Bisnis.com, JAKARTA - Anggota Komisi IX DPR RI Netty Prasetiyani meminta pemerintah agar memastikan proses penetapan emergency use authorization (EUA) atas vaksin AstraZeneca berjalan sesuai prosedur.
Badan Pengawas Obat dan Makanan (BPOM) sebelumnya telah mengeluarkan EUA untuk vaksin AstraZeneca yang dikembangkan oleh Oxford University. Vaksin yang tidak dilakukan uji klinis di Indonesia ini, menurut BPOM, memiliki hasil efikasi 62 persen.
"Sebagai wakil rakyat, saya perlu mendapat kepastian bahwa izin darurat penggunaan vaksin oleh pemerintah telah melewati prosedur standar. Meskipun AstraZeneca diperoleh dengan skema COVAX WHO secara gratis, bukan berarti kita tidak perlu mempertimbangkan efikasi, kualitas dan kehalalannya. Semua harus transparan, jangan ada yang disembunyikan," ujar Netty dalam keterangannya seperti dikutip dari situs resmi DPR, Rabu (10/3/2021).
Sebelumyam, BPOM juga telah mengeluarkan EUA untuk vaksin Covid-19 dari Sinovac. Efikasi vaksin tersebut ialah 65,3 persen berdasarkan hasil uji klinis tahap III yang dilakukan di Indonesia.
"Apakah hal yang sama tidak perlu dilakukan untuk AstraZeneca? Pemerintah perlu menjelaskan hal ini agar tidak menimbulkan keraguan masyarakat awam. Jika tidak ada uji klinis, dari mana diperoleh tingkat efikasi 62 persen?" ujarnya.
Demi melindungi rakyat dari pandemi, pada dasarnya Netty mengapresiasi keputusan cepat pemerintah untuk menggunakan jenis vaksin AstraZeneca dan mendatangkannya ke tanah air, asalkan prosesnya transparan dan tidak ada kepentingan bisnis dan politis menungganginya.
"Kita sedang perang melawan Covid-19 yang taruhannya adalah nyawa rakyat dan keselamatan bangsa," ucapnya.
Lebih lanjut, dia menuturkan keputusan memilih, membeli dan mendatangkan vaksin adalah kewenangan pemerintah yang tidak boleh dititipi kepentingan bisnis dan politis.

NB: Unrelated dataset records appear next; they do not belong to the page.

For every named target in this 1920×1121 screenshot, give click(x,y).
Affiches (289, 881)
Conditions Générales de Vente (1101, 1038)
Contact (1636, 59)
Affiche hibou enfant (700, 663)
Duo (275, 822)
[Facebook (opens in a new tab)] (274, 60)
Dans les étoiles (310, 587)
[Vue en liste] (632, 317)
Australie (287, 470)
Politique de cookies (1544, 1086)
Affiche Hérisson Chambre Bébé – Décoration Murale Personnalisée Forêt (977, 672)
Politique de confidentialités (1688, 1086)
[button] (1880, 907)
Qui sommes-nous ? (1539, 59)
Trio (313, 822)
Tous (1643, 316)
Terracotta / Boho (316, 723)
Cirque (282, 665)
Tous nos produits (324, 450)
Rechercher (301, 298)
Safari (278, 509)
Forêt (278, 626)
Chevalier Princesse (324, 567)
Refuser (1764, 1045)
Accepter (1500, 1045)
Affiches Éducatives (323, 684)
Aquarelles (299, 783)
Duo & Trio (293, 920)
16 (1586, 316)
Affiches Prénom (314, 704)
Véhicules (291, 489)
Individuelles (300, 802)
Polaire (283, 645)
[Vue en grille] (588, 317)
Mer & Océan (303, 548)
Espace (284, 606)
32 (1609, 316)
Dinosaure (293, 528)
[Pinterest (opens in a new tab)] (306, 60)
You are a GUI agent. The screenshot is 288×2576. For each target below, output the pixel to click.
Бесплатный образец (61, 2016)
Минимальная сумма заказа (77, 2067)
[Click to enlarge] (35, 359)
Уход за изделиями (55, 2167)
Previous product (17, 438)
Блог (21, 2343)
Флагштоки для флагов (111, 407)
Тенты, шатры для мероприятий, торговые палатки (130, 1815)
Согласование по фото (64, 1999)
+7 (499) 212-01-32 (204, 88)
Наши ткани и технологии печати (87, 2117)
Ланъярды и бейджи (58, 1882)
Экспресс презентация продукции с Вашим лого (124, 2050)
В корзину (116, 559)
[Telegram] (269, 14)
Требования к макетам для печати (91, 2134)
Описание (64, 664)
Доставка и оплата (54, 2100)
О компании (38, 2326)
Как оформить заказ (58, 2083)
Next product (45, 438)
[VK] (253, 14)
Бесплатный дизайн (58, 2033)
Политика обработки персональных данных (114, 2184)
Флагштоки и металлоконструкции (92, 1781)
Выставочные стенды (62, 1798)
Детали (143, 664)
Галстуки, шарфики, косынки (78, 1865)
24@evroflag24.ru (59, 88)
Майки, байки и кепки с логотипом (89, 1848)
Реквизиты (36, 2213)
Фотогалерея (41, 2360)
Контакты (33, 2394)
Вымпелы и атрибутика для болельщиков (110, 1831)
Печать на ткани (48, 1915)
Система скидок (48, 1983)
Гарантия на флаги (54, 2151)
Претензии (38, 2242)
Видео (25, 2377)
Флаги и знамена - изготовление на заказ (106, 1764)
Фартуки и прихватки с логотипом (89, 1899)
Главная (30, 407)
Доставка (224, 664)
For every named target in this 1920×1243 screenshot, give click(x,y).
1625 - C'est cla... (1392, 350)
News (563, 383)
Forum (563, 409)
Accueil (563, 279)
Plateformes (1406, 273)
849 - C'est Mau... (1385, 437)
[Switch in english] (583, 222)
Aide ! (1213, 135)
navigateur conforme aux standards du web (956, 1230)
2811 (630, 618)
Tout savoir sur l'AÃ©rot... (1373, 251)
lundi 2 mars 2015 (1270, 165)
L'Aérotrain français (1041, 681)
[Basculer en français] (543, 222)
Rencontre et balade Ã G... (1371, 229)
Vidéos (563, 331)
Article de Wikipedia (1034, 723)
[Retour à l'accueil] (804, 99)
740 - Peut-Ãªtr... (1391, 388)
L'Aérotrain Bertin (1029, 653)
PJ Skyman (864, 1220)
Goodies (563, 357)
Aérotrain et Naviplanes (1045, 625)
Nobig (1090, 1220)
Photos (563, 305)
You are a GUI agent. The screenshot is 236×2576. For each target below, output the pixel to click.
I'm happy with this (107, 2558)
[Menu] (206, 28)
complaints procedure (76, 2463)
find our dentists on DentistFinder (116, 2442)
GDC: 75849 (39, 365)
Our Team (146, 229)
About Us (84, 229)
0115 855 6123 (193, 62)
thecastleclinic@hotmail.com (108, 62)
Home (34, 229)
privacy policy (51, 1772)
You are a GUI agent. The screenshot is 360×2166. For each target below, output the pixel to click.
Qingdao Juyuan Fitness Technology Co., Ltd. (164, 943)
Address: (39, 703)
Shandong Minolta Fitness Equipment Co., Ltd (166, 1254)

"Kita perlu tahu apakah ada konsekuensi yang harus ditanggung negara akibat menerima skema COVAX WHO. Selain itu, harus dipastikan keluarnya UEA vaksin AstraZeneca dapat mempercepat proses vaksinasi nasional yang saat ini berjalan lambat," tuturnya.
Politikus Fraksi PKS ini menilai, realisasi vaksinasi nasional saat ini masih rendah yakni hanya 200.000 per hari, padahal target pemerintah adalah 1 juta dosis per hari. Oleh karena itu, ia berharap dengan keluarnya izin atas vaksin AstraZeneca, target vaksinasi dapat tercapai.
Kepada pemerintah, Netty menyarankan agar lebih kreatif dalam melaksanakan proses vaksinasi, misalnya dengan strategi jemput bola.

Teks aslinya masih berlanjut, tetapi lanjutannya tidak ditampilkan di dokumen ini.